◆ ACTION ITEM: Would you restate the entries below word for word, starting at the first line and ending with the one that has "May 20, 2025 (72, 397)"?

◆ EXERCISE DATA:
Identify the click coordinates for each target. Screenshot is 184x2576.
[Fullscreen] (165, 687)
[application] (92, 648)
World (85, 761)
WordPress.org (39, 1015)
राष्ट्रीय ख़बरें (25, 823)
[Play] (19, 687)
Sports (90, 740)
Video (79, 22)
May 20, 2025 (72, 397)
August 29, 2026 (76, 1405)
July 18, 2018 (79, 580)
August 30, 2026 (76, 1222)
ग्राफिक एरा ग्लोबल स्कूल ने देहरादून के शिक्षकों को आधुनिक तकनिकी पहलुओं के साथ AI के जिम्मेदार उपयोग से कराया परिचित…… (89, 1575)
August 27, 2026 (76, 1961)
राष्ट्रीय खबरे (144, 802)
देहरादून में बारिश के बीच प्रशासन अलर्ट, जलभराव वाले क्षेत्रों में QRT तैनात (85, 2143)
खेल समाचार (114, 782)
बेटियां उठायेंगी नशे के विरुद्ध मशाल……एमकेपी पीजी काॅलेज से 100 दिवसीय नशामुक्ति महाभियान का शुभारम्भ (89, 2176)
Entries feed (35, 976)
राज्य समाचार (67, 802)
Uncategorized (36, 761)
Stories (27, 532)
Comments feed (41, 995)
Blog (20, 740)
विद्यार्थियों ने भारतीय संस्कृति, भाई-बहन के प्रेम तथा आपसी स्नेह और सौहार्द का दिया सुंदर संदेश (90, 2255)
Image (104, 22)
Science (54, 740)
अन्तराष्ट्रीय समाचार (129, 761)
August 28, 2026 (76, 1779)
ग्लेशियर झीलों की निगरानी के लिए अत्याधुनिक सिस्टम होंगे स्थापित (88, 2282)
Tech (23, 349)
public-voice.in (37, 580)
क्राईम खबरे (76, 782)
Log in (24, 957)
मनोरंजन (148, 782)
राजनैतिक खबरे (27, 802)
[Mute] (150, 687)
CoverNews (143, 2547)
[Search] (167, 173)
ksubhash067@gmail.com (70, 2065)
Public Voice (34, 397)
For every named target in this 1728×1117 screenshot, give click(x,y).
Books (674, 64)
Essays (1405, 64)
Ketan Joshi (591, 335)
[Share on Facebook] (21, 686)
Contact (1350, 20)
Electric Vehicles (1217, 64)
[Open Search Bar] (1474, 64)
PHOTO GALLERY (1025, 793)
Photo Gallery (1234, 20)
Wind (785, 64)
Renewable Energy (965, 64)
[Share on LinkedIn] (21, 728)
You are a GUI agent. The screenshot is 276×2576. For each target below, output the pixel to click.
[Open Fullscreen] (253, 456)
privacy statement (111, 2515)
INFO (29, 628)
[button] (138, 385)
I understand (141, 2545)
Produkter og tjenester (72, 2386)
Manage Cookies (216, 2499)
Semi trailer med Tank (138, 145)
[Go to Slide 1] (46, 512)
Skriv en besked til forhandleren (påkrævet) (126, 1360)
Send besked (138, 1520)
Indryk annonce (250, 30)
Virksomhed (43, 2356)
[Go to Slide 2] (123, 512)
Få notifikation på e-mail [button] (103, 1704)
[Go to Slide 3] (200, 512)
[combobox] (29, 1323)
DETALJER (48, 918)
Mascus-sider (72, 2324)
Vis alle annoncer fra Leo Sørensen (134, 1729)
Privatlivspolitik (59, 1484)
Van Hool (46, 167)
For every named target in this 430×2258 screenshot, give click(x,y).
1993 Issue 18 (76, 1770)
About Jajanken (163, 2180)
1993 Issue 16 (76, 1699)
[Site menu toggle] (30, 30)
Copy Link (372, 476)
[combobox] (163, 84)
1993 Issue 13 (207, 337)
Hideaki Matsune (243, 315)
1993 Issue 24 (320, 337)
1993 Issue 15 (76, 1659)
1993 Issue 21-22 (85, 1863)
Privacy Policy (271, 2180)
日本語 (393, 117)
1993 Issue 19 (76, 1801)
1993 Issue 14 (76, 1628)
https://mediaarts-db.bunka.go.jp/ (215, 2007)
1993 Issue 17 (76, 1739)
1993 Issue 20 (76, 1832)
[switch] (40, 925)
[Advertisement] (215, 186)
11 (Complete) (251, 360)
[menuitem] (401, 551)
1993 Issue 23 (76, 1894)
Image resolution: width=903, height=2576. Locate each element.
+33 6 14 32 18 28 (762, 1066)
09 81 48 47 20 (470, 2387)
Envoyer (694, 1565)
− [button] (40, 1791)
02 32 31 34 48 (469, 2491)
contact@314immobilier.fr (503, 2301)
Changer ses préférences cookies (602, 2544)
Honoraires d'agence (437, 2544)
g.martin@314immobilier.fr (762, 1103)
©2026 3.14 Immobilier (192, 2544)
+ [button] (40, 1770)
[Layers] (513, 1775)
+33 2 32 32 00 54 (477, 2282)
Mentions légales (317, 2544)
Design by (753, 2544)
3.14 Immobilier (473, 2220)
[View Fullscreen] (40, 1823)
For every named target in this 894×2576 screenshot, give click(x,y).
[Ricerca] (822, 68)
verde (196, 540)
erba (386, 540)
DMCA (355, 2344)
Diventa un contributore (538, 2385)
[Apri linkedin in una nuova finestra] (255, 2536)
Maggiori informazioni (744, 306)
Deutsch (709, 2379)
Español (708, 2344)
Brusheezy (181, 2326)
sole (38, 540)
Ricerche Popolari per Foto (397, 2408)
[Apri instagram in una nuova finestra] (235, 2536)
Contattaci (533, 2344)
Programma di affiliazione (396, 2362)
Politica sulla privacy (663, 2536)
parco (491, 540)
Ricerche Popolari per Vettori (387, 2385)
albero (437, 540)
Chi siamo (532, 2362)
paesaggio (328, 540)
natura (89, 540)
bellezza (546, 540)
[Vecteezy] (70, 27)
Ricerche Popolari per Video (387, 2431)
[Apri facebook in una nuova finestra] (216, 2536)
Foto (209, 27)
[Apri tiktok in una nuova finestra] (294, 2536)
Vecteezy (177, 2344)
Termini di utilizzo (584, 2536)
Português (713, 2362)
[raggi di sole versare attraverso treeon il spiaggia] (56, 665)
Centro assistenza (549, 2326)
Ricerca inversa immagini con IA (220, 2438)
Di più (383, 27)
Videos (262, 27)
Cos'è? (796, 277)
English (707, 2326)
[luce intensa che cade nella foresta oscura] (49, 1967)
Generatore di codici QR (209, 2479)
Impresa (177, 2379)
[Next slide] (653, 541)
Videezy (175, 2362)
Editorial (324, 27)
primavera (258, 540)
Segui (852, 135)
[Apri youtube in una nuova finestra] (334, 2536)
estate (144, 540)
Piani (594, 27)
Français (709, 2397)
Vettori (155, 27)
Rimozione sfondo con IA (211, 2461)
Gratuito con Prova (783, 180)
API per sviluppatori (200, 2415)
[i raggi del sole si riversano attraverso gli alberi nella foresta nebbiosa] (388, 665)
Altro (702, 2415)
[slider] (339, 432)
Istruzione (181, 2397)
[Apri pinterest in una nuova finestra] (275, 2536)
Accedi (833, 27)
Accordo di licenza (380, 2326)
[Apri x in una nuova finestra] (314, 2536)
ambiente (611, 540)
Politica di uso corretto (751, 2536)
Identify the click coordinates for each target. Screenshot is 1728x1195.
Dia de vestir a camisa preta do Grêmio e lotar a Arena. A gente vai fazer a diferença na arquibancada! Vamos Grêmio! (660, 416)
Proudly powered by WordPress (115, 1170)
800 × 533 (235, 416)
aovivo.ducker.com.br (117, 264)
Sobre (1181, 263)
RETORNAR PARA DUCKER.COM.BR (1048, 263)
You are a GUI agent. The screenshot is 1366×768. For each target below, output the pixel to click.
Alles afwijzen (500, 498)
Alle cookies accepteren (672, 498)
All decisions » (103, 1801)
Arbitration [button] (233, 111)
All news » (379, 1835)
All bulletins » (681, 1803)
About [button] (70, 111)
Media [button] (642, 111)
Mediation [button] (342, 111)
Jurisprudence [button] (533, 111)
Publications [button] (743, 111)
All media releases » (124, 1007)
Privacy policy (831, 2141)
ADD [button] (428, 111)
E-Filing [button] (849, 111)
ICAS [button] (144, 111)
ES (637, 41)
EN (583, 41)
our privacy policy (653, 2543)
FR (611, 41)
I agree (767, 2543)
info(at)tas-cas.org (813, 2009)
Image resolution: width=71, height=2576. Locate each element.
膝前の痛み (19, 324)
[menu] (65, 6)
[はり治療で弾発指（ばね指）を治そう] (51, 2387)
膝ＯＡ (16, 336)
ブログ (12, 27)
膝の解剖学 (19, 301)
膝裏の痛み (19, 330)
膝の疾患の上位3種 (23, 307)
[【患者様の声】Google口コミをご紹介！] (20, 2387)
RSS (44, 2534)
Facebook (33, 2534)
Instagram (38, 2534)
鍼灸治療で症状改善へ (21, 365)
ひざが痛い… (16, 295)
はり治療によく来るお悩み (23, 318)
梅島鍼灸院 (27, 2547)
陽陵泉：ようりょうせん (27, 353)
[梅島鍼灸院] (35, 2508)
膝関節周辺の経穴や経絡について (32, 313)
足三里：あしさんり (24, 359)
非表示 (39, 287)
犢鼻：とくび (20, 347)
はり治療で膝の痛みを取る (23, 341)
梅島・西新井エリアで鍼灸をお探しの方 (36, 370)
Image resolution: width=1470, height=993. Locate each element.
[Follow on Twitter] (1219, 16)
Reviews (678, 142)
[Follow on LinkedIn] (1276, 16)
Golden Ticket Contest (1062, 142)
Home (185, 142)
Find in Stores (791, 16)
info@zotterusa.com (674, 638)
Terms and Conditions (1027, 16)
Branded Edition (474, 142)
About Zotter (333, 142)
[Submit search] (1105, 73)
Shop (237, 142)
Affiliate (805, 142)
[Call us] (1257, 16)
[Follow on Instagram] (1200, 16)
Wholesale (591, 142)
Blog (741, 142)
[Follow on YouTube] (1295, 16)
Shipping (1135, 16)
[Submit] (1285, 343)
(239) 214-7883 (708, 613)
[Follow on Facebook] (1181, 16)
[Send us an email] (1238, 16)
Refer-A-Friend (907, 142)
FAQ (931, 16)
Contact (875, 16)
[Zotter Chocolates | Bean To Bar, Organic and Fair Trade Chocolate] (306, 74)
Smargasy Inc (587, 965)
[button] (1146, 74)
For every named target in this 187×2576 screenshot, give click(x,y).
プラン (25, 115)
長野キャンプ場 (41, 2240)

◆ FINISHED EXERCISE:
Identify the click coordinates for each target. Screenshot is 184x2576.
[Fullscreen] (165, 687)
[application] (92, 648)
World (85, 761)
WordPress.org (39, 1015)
राष्ट्रीय ख़बरें (25, 823)
[Play] (19, 687)
Sports (90, 740)
Video (79, 22)
May 20, 2025 (72, 397)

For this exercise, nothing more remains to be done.